▸ 本文の抜粋
★ ★ ★ ★ ★

説明

洗浄用たわし

【課題】 洗剤や洗浄剤を使用することなく台所用品類を清洗することができるようにした洗浄用たわしの提供。
【解決手段】 たわし本体2を、捲縮加工された断面略三角形状又は四角形状の延伸モノフィラメントで形成した切断紐状体列の略中間部分に各単繊維の個別移動を阻止する固定手段を施し、これを一端側から簀巻き状に巻いて一塊の柱状またはボール状に形成してあるものとし、その幅方向中間部分を結束手段によって緊締挟持させた状態で、吸盤部材の表面側中央部に連結してある構成としたもの。

【発明の詳細な説明】
【技術分野】
【0001】
この発明は、主として、皿類や茶碗類等の食器類や、鍋釜等の台所用品類の水を用いて洗浄するのに適したたわしであって、通常の汚れでは洗剤等を使用することなく、水だけで清潔に洗浄することができる洗浄用たわしに関する。

★ ★ ★ ★ ★

▸ 与えられたデータ
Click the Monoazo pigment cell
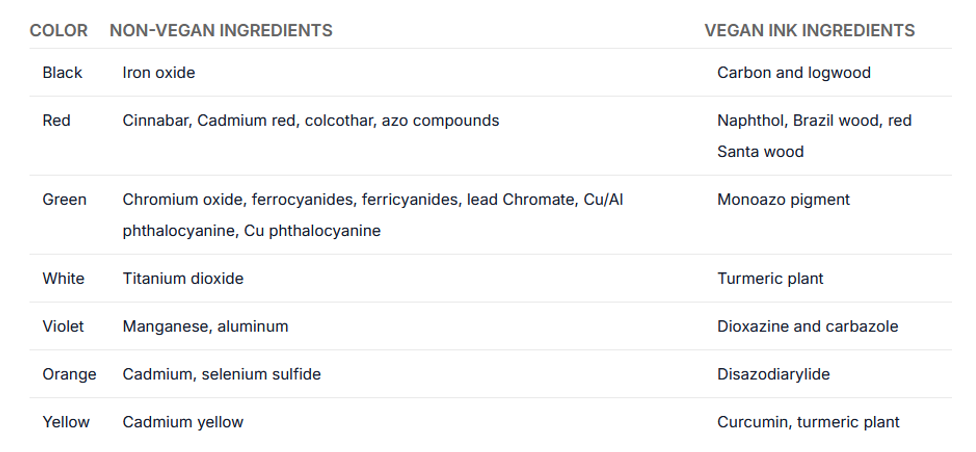Viewport: 976px width, 452px height. pos(783,200)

★ ★ ★ ★ ★

▸ やること
本文の抜粋では、たわし本体の切断紐状体列のほぼ中間部分に固定手段を施すとしています。これは何のためか、1〜3文で説明してください。 データは本文の抜粋とは関係がありません。

▸ 解答
一本一本の単繊維がばらばらに動いてしまうのを防ぐためです。こうして固定した切断紐状体列を一端側から簀巻き状に巻き、柱状またはボール状の一塊にしてたわし本体を作ります。